• _Task objective_: In the copy, keep every line below as it is and leave out the pictures.

[Pixel coordinate grounding data]
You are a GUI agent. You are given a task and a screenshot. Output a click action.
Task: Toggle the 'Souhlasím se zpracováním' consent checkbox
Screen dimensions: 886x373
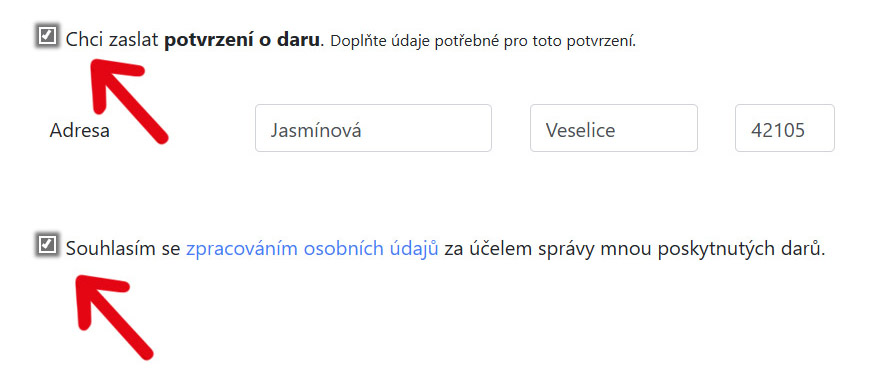47,245
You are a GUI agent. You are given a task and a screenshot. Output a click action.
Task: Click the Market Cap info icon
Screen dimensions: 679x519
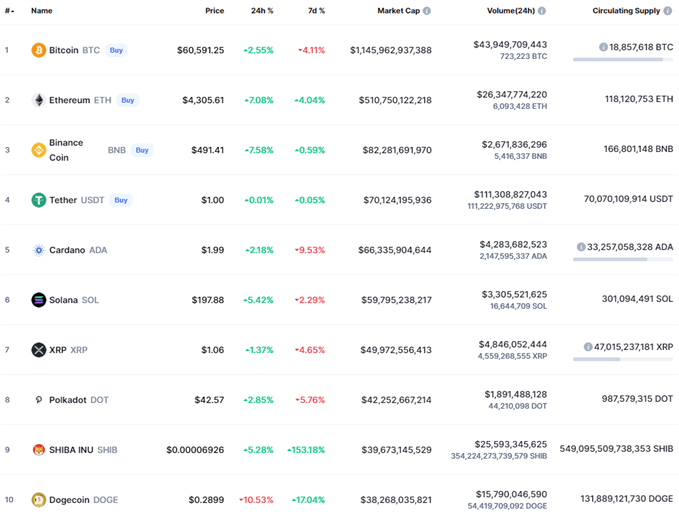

• _Your response_:
You are a GUI agent. You are given a task and a screenshot. Output a click action.
Task: Toggle the 'Souhlasím se zpracováním' consent checkbox
Screen dimensions: 886x373
47,245
You are a GUI agent. You are given a task and a screenshot. Output a click action.
Task: Click the Market Cap info icon
Screen dimensions: 679x519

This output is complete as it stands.